- Task statement
Copy the listing below word for word, keeping every line in its original order.

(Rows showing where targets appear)
------

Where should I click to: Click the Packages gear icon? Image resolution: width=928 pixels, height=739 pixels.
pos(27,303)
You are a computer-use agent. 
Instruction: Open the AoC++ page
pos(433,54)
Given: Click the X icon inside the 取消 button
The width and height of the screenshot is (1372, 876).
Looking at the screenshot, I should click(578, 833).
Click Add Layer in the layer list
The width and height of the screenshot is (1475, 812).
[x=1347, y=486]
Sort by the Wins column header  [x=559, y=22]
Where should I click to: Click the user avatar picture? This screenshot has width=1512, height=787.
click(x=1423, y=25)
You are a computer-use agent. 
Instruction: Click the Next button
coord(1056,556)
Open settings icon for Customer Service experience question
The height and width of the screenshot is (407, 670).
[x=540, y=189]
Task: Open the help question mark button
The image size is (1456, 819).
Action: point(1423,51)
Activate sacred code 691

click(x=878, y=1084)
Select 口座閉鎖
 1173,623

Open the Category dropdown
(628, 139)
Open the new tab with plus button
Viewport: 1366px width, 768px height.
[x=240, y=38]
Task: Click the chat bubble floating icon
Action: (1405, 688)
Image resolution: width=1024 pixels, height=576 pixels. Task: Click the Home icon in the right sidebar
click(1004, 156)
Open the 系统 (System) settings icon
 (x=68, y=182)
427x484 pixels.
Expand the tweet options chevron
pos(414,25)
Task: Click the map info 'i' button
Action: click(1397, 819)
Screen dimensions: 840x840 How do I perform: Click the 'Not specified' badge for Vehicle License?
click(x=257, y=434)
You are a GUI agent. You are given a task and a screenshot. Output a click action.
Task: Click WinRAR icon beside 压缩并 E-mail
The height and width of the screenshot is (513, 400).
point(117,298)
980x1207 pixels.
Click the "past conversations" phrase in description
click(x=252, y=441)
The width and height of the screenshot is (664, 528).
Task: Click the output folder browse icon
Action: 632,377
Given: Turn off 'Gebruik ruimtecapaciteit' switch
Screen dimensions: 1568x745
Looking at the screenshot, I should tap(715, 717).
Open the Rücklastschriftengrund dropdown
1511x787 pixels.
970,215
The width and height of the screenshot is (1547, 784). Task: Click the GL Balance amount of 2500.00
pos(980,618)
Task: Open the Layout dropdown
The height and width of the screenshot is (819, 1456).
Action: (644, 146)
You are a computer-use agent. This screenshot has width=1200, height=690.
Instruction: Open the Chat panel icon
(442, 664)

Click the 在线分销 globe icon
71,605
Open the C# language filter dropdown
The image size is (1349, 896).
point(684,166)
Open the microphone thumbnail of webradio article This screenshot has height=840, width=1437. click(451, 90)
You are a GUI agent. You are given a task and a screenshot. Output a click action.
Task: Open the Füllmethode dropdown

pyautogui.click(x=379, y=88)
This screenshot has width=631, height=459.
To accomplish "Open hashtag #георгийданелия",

------

- Solution for this problem
Where should I click to: Click the Packages gear icon? Image resolution: width=928 pixels, height=739 pixels.
pos(27,303)
You are a computer-use agent. 
Instruction: Open the AoC++ page
pos(433,54)
Given: Click the X icon inside the 取消 button
The width and height of the screenshot is (1372, 876).
Looking at the screenshot, I should click(578, 833).
Click Add Layer in the layer list
The width and height of the screenshot is (1475, 812).
[x=1347, y=486]
Sort by the Wins column header  [x=559, y=22]
Where should I click to: Click the user avatar picture? This screenshot has width=1512, height=787.
click(x=1423, y=25)
You are a computer-use agent. 
Instruction: Click the Next button
coord(1056,556)
Open settings icon for Customer Service experience question
The height and width of the screenshot is (407, 670).
[x=540, y=189]
Task: Open the help question mark button
The image size is (1456, 819).
Action: point(1423,51)
Activate sacred code 691

click(x=878, y=1084)
Select 口座閉鎖
 1173,623

Open the Category dropdown
(628, 139)
Open the new tab with plus button
Viewport: 1366px width, 768px height.
[x=240, y=38]
Task: Click the chat bubble floating icon
Action: (1405, 688)
Image resolution: width=1024 pixels, height=576 pixels. Task: Click the Home icon in the right sidebar
click(1004, 156)
Open the 系统 (System) settings icon
 (x=68, y=182)
427x484 pixels.
Expand the tweet options chevron
pos(414,25)
Task: Click the map info 'i' button
Action: click(1397, 819)
Screen dimensions: 840x840 How do I perform: Click the 'Not specified' badge for Vehicle License?
click(x=257, y=434)
You are a GUI agent. You are given a task and a screenshot. Output a click action.
Task: Click WinRAR icon beside 压缩并 E-mail
The height and width of the screenshot is (513, 400).
point(117,298)
980x1207 pixels.
Click the "past conversations" phrase in description
click(x=252, y=441)
The width and height of the screenshot is (664, 528).
Task: Click the output folder browse icon
Action: 632,377
Given: Turn off 'Gebruik ruimtecapaciteit' switch
Screen dimensions: 1568x745
Looking at the screenshot, I should tap(715, 717).
Open the Rücklastschriftengrund dropdown
1511x787 pixels.
970,215
The width and height of the screenshot is (1547, 784). Task: Click the GL Balance amount of 2500.00
pos(980,618)
Task: Open the Layout dropdown
The height and width of the screenshot is (819, 1456).
Action: (644, 146)
You are a computer-use agent. This screenshot has width=1200, height=690.
Instruction: Open the Chat panel icon
(442, 664)

Click the 在线分销 globe icon
71,605
Open the C# language filter dropdown
The image size is (1349, 896).
point(684,166)
Open the microphone thumbnail of webradio article This screenshot has height=840, width=1437. click(451, 90)
You are a GUI agent. You are given a task and a screenshot. Output a click action.
Task: Open the Füllmethode dropdown

pyautogui.click(x=379, y=88)
This screenshot has width=631, height=459.
To accomplish "Open hashtag #георгийданелия",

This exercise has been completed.